Problem to work on » Lines before the one containing "Task: Expand the Лак" are not wanted. Transcribe that line and all after it exactly, to the end of the entries.

▼

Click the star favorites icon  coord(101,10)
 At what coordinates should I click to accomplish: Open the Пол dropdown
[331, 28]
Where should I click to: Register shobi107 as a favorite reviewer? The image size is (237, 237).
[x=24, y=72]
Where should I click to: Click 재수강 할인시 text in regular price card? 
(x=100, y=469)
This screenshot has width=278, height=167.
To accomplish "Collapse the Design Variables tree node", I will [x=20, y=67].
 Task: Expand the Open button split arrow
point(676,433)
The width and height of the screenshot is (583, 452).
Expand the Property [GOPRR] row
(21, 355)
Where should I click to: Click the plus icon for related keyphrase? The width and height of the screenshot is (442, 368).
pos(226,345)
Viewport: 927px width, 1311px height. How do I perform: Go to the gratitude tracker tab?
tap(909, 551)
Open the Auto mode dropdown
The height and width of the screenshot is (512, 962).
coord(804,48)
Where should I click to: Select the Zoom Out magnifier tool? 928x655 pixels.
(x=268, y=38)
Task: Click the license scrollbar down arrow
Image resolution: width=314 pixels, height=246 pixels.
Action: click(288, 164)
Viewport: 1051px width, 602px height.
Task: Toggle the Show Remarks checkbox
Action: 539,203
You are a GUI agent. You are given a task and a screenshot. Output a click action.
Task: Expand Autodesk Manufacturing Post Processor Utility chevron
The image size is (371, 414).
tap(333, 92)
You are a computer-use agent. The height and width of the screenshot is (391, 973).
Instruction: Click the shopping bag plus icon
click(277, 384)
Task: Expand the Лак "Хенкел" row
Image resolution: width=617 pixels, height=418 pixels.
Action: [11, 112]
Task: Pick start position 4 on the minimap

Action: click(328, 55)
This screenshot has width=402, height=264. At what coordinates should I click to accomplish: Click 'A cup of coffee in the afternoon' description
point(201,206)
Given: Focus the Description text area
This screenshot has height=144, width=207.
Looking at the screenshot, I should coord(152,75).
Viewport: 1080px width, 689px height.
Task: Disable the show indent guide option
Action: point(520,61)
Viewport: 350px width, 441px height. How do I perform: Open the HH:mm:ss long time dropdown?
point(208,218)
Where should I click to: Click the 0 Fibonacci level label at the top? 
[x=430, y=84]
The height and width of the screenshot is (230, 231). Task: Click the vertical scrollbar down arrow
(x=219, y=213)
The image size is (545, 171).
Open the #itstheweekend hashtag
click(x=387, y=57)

▲

Worked solution »
Task: Expand the Лак "Хенкел" row
Image resolution: width=617 pixels, height=418 pixels.
Action: [11, 112]
Task: Pick start position 4 on the minimap

Action: click(328, 55)
This screenshot has width=402, height=264. At what coordinates should I click to accomplish: Click 'A cup of coffee in the afternoon' description
point(201,206)
Given: Focus the Description text area
This screenshot has height=144, width=207.
Looking at the screenshot, I should coord(152,75).
Viewport: 1080px width, 689px height.
Task: Disable the show indent guide option
Action: point(520,61)
Viewport: 350px width, 441px height. How do I perform: Open the HH:mm:ss long time dropdown?
point(208,218)
Where should I click to: Click the 0 Fibonacci level label at the top? 
[x=430, y=84]
The height and width of the screenshot is (230, 231). Task: Click the vertical scrollbar down arrow
(x=219, y=213)
The image size is (545, 171).
Open the #itstheweekend hashtag
click(x=387, y=57)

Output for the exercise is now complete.